* **DOCUMENT PASSAGE**:
::::
Birth order plays an important part in the development of any child. Tate being number six of seven was a blessing, for sure. Not having a routine, is hard for people on the autism spectrum. Without us even knowing it, Tate probably began therapy the day he was born. Had Tate been my first, second, or even third child, his daily activities would have been set, nearly, in stone. When I was a young mother of three, I had the kids’ mealtimes, naps, baths, and bedtimes regulated by the clock and done the same way almost every day. Toys were organized in bins and labeled boxes and kept picked up when not being played with. Books were on shelves. There were hooks for jackets with each child’s name above them. By the time I had five children, there was just organized chaos. My routine was gone. I still hoped most of the toys were picked up by the time Daddy got home in the evenings and jackets were somewhere off the floor. I hardly ever got a hot meal on the table in the summer because many evenings were spent at a ball field, watching an older sibling play ball. If Tate had been born earlier in our lives, he would have become much more handicapped. I did not know Tate had autism when he was an infant and the routines I had for my first few children would have been so hard to break for Tate as he needed to outgrow them. Seeing how hard it has been for Tate to be flexible about the few routines we have had in his ten years, has made me realize how glad I am he didn’t have more routine in his life earlier.
Of course, the one thing that has always been constant in our lives, no matter what, is worship times on Sundays and Bible class times on Wednesday evenings. The only exception is illness.
Some of Tate’s best teachers and therapists are his brothers and sisters. Tate came home as an infant, to the perfect environment for him. It was behavioral therapy from day one. There was always an older sibling touching him, holding him, playing with him, talking to him, and causing him to adapt and be flexible. There were unpredictable noises and movements, door slams and lots of talking. Tate had to share. There was not much that was his alone. I am certain, that without all the siblings, Tate would be so much more handicapped than he is now.
Sometimes, when I cannot teach Tate something, one of his siblings is able to teach him. I was still feeding Tate his cereal when he was three because he had not mastered the use of a spoon. His oldest brother determined he was going to show Tate how to use a spoon and he did it quickly with ice chips. Tate loved ice chips but I had never thought of teaching with ice. Tate was much more motivated to get the ice chips in his mouth than anything else I had tried.
I tend to “baby” Tate because I think of him as a six year old in a ten year old body. Tate’s siblings often expect more of him than I do and it is good for him. When I do a cooking project with Tate, he helps me cook. However when Tate’s nineteen year old brother cooks with Tate, he only supervises while Tate actually does the cooking. The same brother takes time to show Tate how to do many tasks. He is gone to college right now and he is looking forward to being home this summer to help with the education of Tate.
Before Tate was diagnosed with autism, we had initiated the adoption of Sydney. Some people thought we should back out of our adoption while others encouraged us to continue. I am so glad we did not listen to the negative people around us. Where would Sydney be? AND… Where would Tate be? Sydney has taught him so much. She is younger but much more outgoing. She challenges him daily to do things he would not be doing without her prodding him on. She is loud, demanding, and bossy. She is a good teacher!
::::
* **ENTRIES PROVIDED**:

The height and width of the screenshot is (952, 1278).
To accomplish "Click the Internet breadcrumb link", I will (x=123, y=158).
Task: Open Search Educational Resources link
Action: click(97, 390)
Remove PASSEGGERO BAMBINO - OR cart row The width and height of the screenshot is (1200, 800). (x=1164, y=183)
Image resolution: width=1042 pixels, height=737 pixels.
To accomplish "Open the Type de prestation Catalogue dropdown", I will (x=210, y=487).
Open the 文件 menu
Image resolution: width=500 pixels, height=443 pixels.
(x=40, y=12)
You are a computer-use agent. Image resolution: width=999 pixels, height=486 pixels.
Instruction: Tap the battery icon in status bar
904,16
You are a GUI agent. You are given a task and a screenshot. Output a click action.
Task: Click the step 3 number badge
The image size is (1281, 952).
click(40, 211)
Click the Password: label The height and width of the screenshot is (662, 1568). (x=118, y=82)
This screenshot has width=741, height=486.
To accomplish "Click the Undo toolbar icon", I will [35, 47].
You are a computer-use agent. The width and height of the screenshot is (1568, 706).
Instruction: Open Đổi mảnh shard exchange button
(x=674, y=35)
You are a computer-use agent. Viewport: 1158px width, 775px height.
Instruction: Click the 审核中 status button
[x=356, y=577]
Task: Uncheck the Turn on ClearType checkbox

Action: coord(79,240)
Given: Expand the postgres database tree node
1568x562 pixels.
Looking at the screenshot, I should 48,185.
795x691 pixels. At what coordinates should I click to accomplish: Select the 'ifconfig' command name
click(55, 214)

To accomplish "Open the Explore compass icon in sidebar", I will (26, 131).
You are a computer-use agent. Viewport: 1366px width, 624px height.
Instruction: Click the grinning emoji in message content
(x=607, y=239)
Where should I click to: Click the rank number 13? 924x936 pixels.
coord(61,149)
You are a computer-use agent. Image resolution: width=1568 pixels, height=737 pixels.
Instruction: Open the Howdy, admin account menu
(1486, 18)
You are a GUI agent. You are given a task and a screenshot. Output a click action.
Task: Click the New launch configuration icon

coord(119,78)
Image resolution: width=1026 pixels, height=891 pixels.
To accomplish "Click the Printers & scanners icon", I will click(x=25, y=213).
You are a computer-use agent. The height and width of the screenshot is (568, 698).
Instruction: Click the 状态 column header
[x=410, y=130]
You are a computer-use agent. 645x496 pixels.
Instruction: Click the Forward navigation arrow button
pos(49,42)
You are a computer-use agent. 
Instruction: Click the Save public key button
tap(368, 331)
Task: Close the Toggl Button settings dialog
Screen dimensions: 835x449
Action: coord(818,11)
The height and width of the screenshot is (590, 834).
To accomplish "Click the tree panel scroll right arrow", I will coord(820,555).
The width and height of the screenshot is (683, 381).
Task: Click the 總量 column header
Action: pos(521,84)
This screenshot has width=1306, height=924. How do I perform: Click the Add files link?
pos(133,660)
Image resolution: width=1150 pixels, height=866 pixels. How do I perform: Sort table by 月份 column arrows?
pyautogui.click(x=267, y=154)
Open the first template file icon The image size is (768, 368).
::::
* **PROBLEM 1**: Reproduce the part of the essay about Tate exactly, beginning at the words "Sometimes, when I" and stopping after "I had tried.".
* **PROBLEM 2**: Rewrite the paragraph of the essay about Tate that begins "Some of Tate's best teachers and therapists" as a shorter paragraph that keeps its main facts.

* **EXERCISE SOLUTION 1**:
Sometimes, when I cannot teach Tate something, one of his siblings is able to teach him. I was still feeding Tate his cereal when he was three because he had not mastered the use of a spoon. His oldest brother determined he was going to show Tate how to use a spoon and he did it quickly with ice chips. Tate loved ice chips but I had never thought of teaching with ice. Tate was much more motivated to get the ice chips in his mouth than anything else I had tried.

* **EXERCISE SOLUTION 2**: Tate's brothers and sisters are some of his best teachers and therapists. From the day he came home as an infant, he lived with what amounted to behavioral therapy. Older siblings were always touching, holding, playing with, and talking to him, which pushed him to adapt and be flexible. He also faced unpredictable noises and movements, slamming doors, and constant talking, and he had to share, with little that was his alone. The narrator is certain that without his siblings, Tate would be far more handicapped than he is now.